In de biologie is het imago (Latijn voor “beeld”) het laatste stadium dat een insect bereikt tijdens zijn metamorfose, zijn groei- en ontwikkelingsproces; het wordt ook wel het imaginale stadium genoemd, het stadium waarin het insect tot wasdom komt. Het volgt op de uiteindelijke ecdysis van de onrijpe instars.
Bij een lid van de Ametabola of Hemimetabola, waarbij de metamorfose “onvolledig” is, volgt de uiteindelijke ecdysis op het laatste onvolwassen of nimfale stadium.Bij leden van de Holometabola, waarin een popstadium bestaat, volgt de definitieve ecdysis op het uitkomen uit de pop, waarna de metamorfose compleet is, hoewel er bij sommige soorten een langere rijpingsperiode is.

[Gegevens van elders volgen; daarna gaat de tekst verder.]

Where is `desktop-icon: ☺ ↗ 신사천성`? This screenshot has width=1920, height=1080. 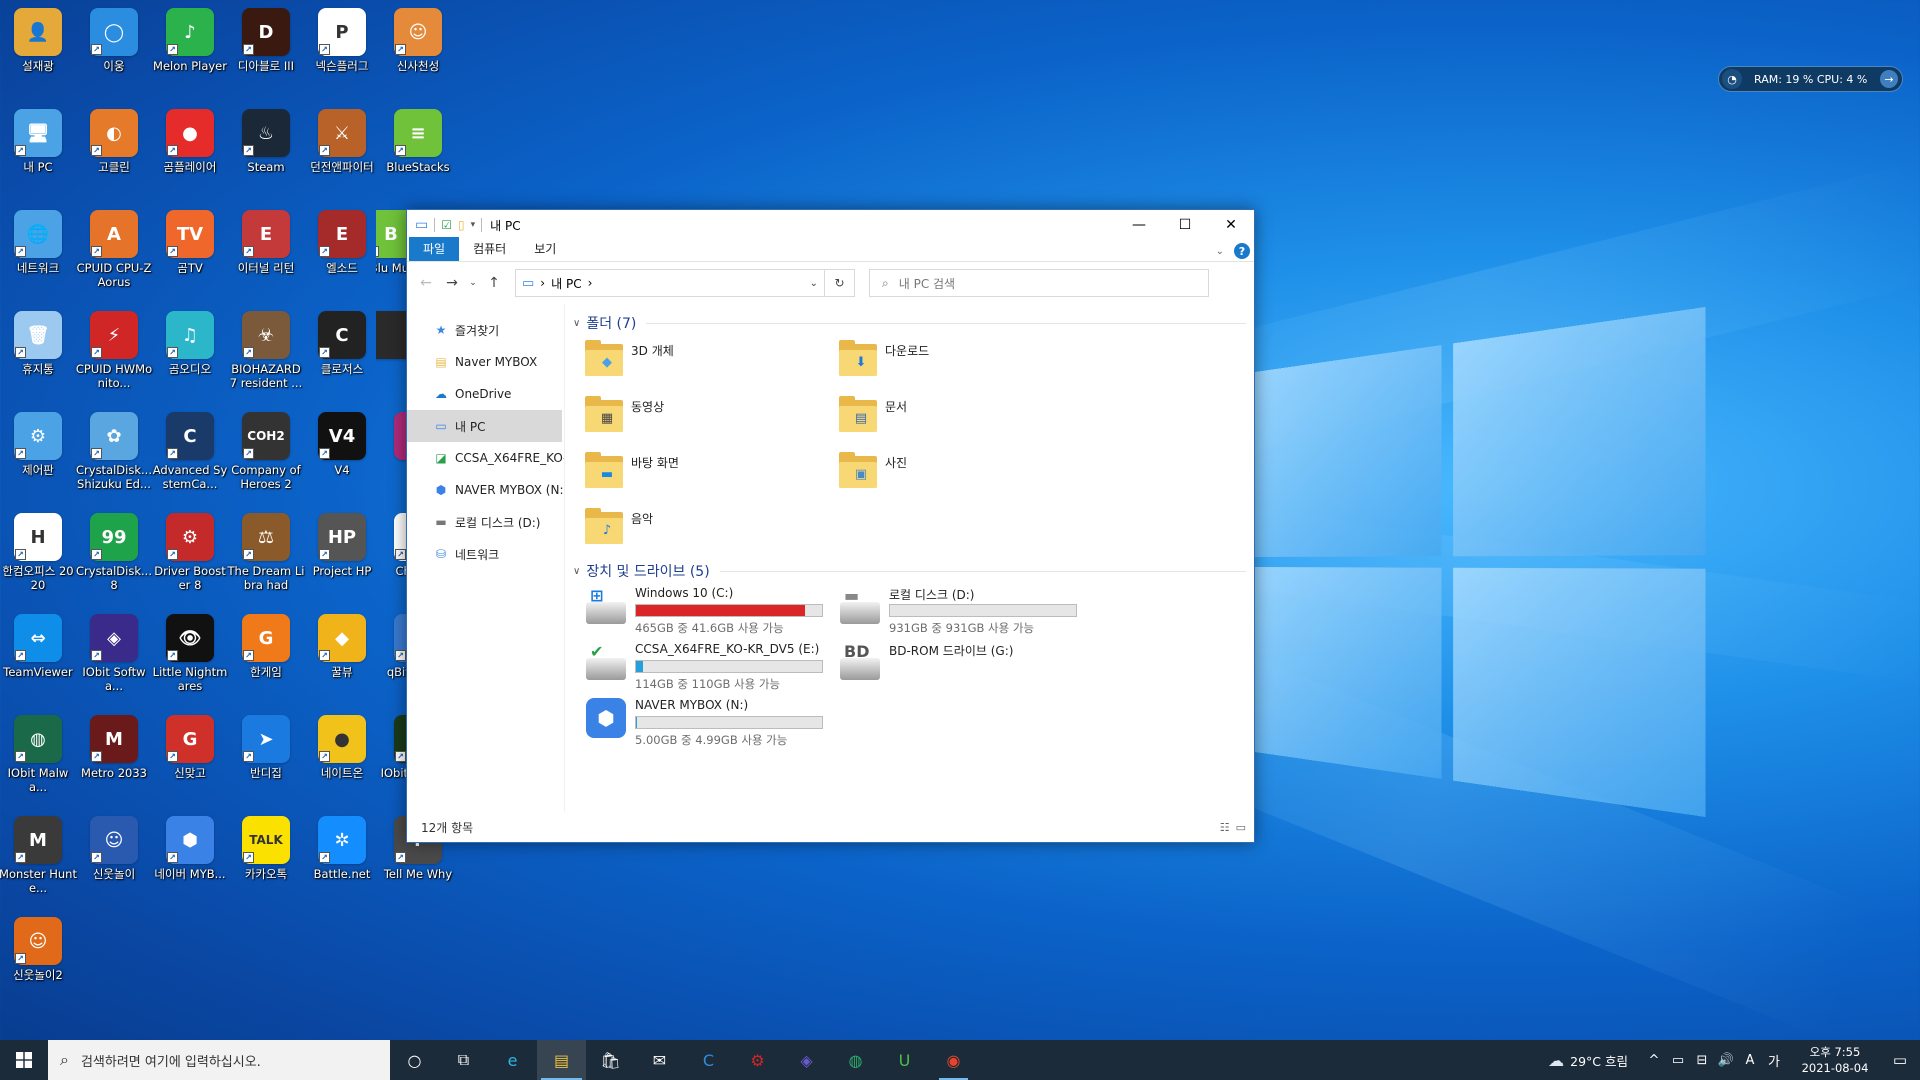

Het imago is het enige stadium waarin het insect geslachtsrijp is en, als het een gevleugelde soort is, functionele vleugels heeft. Het imago wordt vaak het volwassen stadium genoemd.
Leden van de orde Ephemeroptera (meivliegen) hebben geen popstadium, maar doorlopen kortstondig een extra gevleugeld stadium dat het subimago wordt genoemd. Insecten in dit stadium hebben functionele vleugels, maar zijn nog niet geslachtsrijp.
Het Latijnse meervoud van imago is imagines, en dit is de term die over het algemeen door entomologen wordt gebruikt – imagoes is echter ook aanvaardbaar.